» **TEXT PASSAGE**:
Hawk was a guest on the latest episode of The Ariel Helwani Show. He talked about how awkward it was to talk to his former teammate because he’s not into the politics of everything.

“A lot of people were super pissed we didn’t press him on certain things. It was a little awkward. I’m definitely not a political guy. I am not someone who jumps out there and has an opinion on a lot of things. That’s why we just let him talk,” AJ Hawk explained.

He realized that people didn’t tune in to hear him talk. Instead, the audience wanted to hear what Rodgers had to say so he felt he only needed to say a few words during the interview and only ask questions he felt people wanted answers to.

“If we have Aaron Rodgers on, I need no time with me on the mic. I need to say how you feeling Aaron? That should be my only thing. Trying to figure out follow-ups, I was trying to think of questions that other people would have. When Aaron came on the first day to address the situation. I said like 3 words. I wanted to hear what he had to say.”

Early on in his career with the Packers, Hawk didn’t really try to join the media. It wasn’t until he attended the NFL’s broadcast boot camp that he realized he wanted to be in the field after his playing days were over.

“It was great. They gave us homework every night. You were there 12-15 hours doing every single thing from writing scripts for prompters, calling fake games. Doing every aspect of what you can do in sports. I came away and said this is awesome. I want to dive in. I want to do this.”

AJ Hawk has been a game analyst in the past. Certainly working with Pat McAfee elevates him to a more visible place in the broadcasting world. He is certainly more of a recognizable name in the field than ever before. Being part of an interview that has been analyzed and dissected over and over again didn’t hurt either.

» **INFORMATION**:
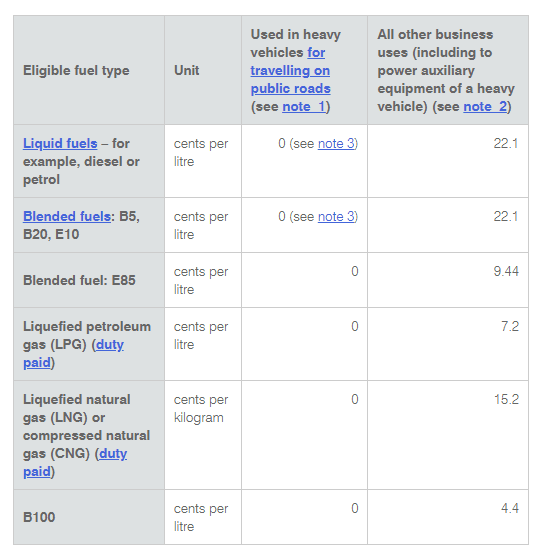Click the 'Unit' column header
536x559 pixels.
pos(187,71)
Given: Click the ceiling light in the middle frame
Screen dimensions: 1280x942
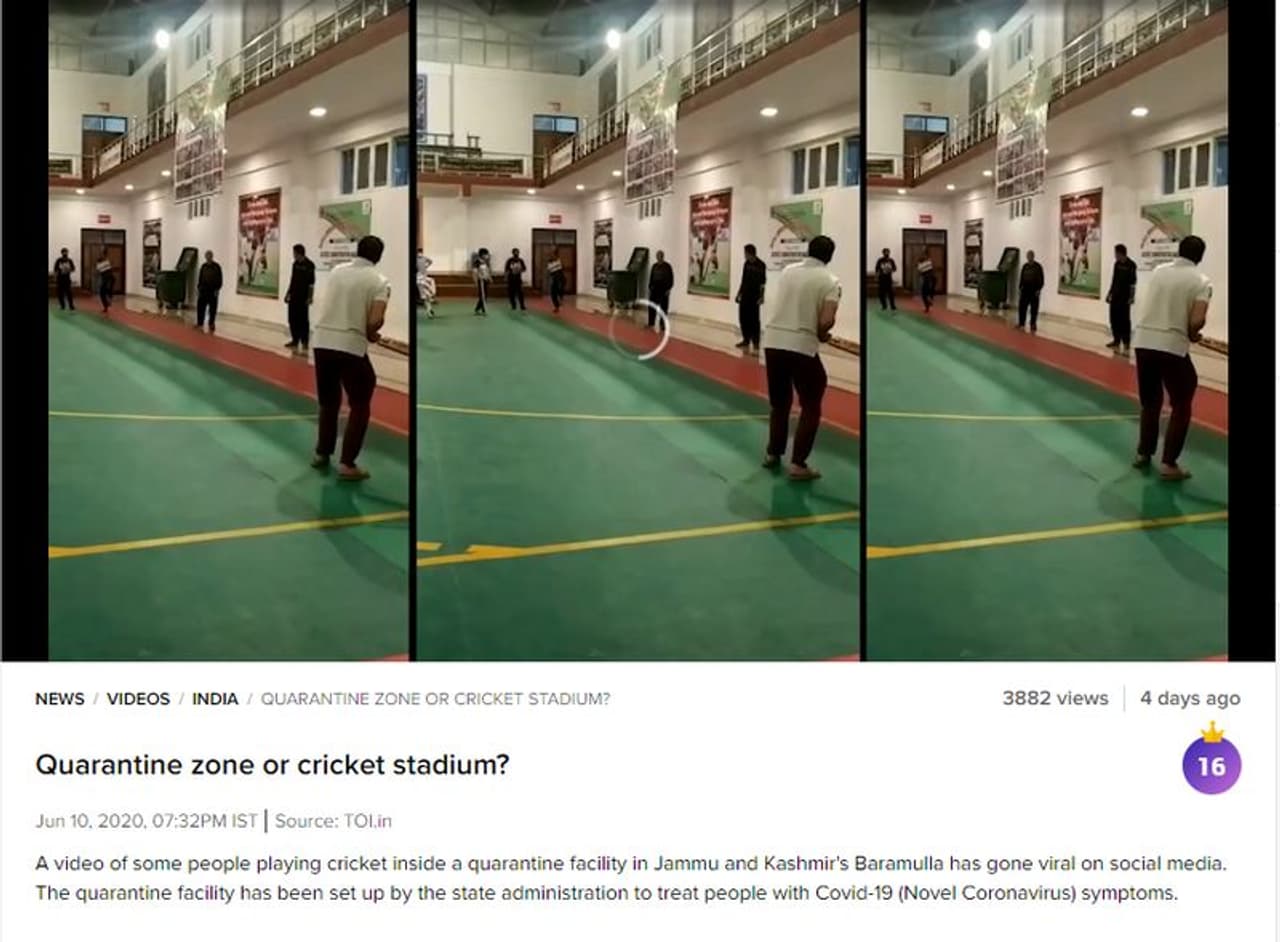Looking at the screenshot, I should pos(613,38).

==

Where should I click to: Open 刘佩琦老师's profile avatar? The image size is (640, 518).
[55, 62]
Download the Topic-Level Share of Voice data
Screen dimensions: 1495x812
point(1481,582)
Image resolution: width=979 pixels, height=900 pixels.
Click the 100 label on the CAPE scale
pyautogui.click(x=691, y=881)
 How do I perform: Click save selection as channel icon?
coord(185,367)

--

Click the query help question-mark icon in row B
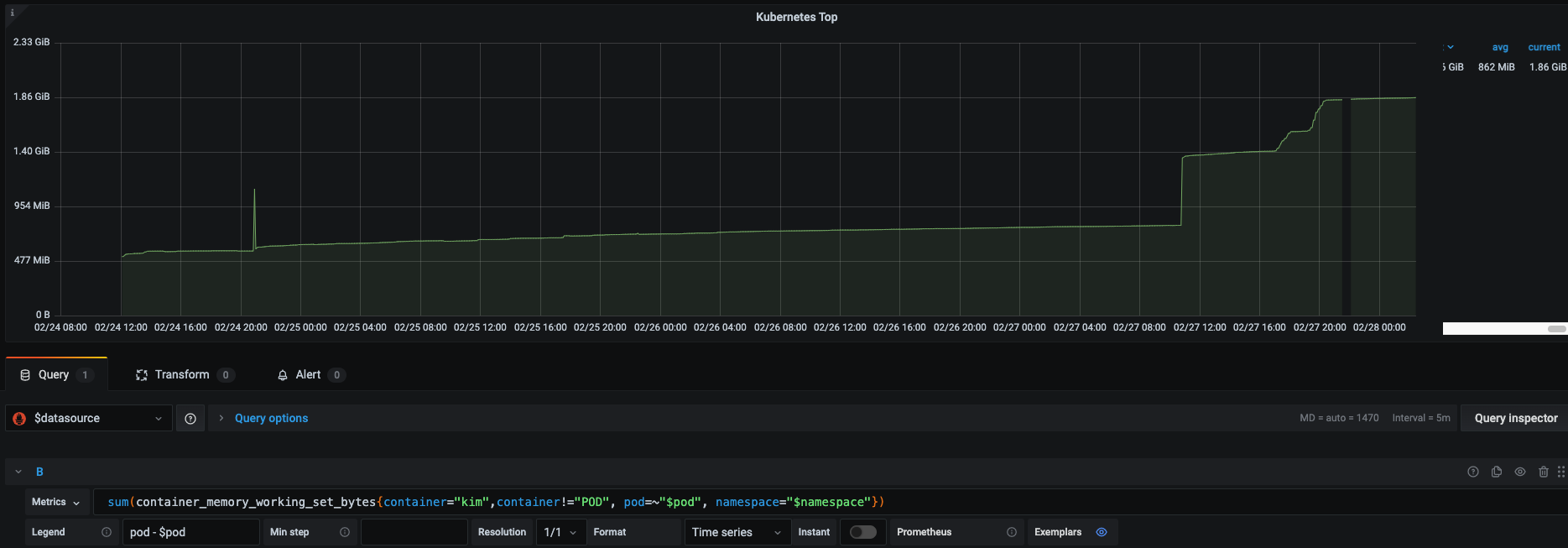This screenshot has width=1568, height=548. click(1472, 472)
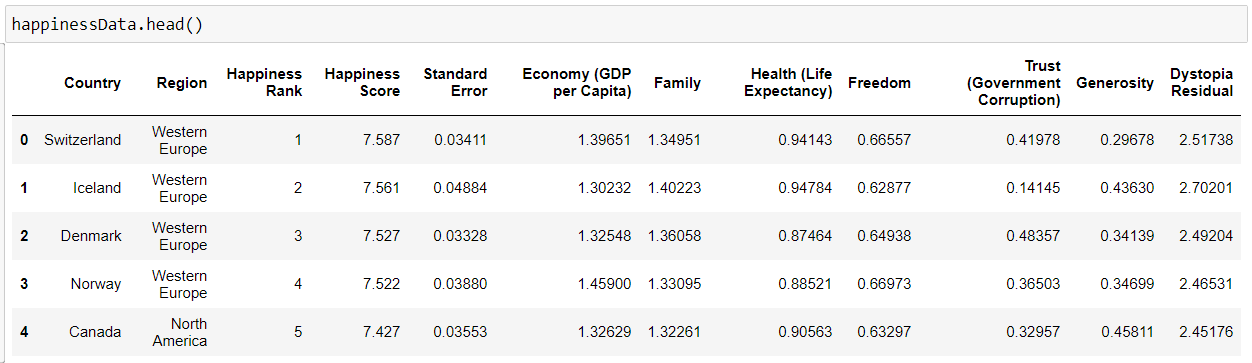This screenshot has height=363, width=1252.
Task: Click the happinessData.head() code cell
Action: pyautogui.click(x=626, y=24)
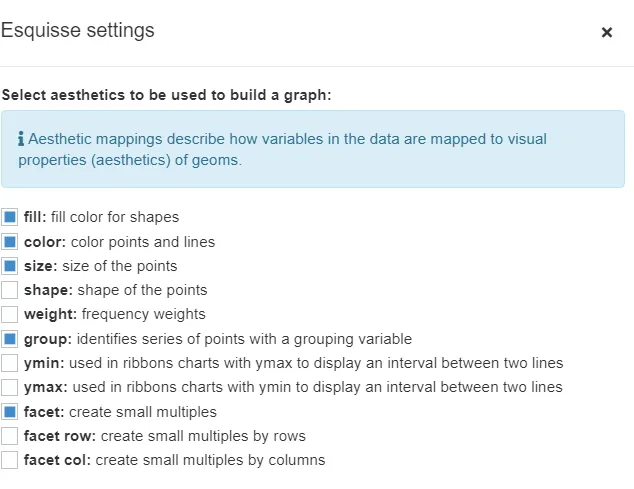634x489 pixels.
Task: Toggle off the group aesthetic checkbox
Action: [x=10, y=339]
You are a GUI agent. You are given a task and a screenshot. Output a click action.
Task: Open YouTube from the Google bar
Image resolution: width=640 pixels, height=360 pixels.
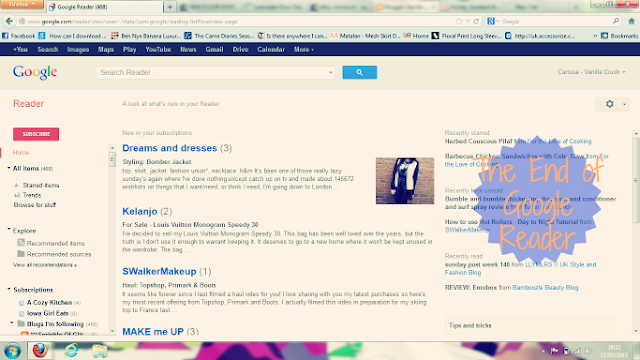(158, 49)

» **ASSIGNMENT 1**: Copy out the part of the AJ Hawk text that runs from "He realized that" up to and including "days were over.", word for word.
» **ASSIGNMENT 2**: Decide whether each statement below agrees with the AJ Hawk text. Answer yes or no, and quote the words from the text that settle it. (a) Hawk calls himself a political guy. (b) At the broadcast boot camp, the participants got homework every night. (c) Hawk tried to join the media early in his career with the Packers.

» **TASK ANSWER 1**:
He realized that people didn’t tune in to hear him talk. Instead, the audience wanted to hear what Rodgers had to say so he felt he only needed to say a few words during the interview and only ask questions he felt people wanted answers to.

“If we have Aaron Rodgers on, I need no time with me on the mic. I need to say how you feeling Aaron? That should be my only thing. Trying to figure out follow-ups, I was trying to think of questions that other people would have. When Aaron came on the first day to address the situation. I said like 3 words. I wanted to hear what he had to say.”

Early on in his career with the Packers, Hawk didn’t really try to join the media. It wasn’t until he attended the NFL’s broadcast boot camp that he realized he wanted to be in the field after his playing days were over.

» **TASK ANSWER 2**:
(a) No: "I’m definitely not a political guy."
(b) Yes: "They gave us homework every night."
(c) No: "Early on in his career with the Packers, Hawk didn’t really try to join the media."